“Open source won. It won because it’s used everywhere now. But now we have a supply chain problem we need to start thinking about and that is, where did you get it and how is it being taken care of?”
~John Bressers, Red Hat Cybersecurity Strategist
The statement “open source software is better than proprietary software” may just be null now. Just ask John Bressers, the cybersecurity strategist for Red Hat. In an interview with InfoWorld Bressers stated, “The concept of proprietary software doesn’t really exist anymore because virtually every organization has open source inside of the products they’re building.”
Open source is virtually everywhere. It’s omnipresence is no longer questioned.

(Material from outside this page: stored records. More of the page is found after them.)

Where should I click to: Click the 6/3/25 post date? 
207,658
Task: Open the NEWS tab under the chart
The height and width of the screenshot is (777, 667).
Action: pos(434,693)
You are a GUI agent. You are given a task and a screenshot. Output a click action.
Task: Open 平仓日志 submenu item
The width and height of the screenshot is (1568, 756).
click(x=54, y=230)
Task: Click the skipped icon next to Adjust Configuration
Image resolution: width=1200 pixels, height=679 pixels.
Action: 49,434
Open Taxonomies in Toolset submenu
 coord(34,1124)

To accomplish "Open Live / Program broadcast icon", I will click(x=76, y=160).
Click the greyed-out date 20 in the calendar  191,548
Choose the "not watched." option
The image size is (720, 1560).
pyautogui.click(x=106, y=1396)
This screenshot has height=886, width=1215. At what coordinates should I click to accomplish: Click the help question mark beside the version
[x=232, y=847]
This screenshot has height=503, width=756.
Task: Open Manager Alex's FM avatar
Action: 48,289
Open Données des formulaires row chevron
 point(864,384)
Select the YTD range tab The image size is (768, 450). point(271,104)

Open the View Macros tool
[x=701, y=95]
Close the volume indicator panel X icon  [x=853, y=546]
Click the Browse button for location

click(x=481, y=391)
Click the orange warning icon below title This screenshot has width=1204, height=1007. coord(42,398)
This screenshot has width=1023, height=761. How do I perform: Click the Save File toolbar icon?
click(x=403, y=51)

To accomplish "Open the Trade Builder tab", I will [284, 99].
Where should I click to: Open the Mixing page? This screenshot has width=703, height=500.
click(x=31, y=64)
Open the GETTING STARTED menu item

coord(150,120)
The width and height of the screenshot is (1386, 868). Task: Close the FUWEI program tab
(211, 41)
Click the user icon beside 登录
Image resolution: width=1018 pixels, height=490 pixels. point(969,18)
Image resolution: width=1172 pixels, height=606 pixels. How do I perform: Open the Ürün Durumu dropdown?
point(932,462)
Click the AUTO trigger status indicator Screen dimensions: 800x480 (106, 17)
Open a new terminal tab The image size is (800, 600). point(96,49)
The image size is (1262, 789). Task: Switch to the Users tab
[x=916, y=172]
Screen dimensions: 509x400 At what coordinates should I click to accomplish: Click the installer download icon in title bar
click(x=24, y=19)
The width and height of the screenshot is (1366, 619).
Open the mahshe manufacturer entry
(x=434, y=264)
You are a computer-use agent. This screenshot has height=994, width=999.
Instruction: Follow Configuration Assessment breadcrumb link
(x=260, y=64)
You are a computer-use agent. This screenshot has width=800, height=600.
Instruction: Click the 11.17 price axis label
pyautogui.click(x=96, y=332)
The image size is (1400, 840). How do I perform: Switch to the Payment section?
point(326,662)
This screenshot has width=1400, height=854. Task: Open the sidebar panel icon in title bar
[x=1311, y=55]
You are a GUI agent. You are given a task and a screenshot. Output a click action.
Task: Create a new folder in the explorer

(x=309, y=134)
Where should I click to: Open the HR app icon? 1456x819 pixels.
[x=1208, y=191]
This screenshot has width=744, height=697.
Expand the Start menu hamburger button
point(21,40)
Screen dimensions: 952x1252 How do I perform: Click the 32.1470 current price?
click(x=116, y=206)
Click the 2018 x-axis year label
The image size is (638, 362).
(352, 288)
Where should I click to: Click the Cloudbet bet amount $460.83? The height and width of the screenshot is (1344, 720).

The question that developers need to ask themselves now is, what next?
A Kink in the Chain
According to Bressers, the next thing that developers need to focus on is recognizing open source software as a part of the supply chain, and handling this part in the best possible way. Currently there remains an old mindset where developers can simply go out and find the open source components they need, pull them in and that’s that.
Aside from the fact that this completely ignores the communities on which open source projects are built, this can be very dangerous for end products. With low quality, unmonitored open source code inside them, there are bound to be security issues down the line.
This is why, according to Bressers it is important for developers to look at software development as more of a supply chain. In the supply chain you have vendors providing you with the parts you need to finish your product. If you get low-quality parts, you’re most likely to get a low-quality product. Likewise, in software development if you get low-quality open source code or software, you’re very likely to end up with a low-quality product.
The Next Big Step
Following the supply chain format it becomes clear that there are certain measures that need to be in place to keep developers from encountering the same problem. Essentially Bresser notes, you should have a vetting process to make sure that any software you use is top-notch, updated and won’t lead to problems in the future. This vetting could include automated and manual source code scanning, and using tools and systems that will analyze the things you put in and build, and how you build them.
Bressers also suggests either of the following:
Have a team dedicated to understanding where your open source code comes from, ensuring its quality, and keeping it updated and working as it should. This team will have to be involved in the open source software community.
- Work with a vendor that can be your representative in these matters, do all these things for you and will make sure you understand any changes and their implications. You would still have to get involved with the community at some level.
It’s crucial that developers learn to participate in open source communities and not just take what they need from them. It’s a stone that may seem weighty at first, but actually hits two very important birds: it ensures the security of the software they build, and keeps open source software communities alive and well-supported.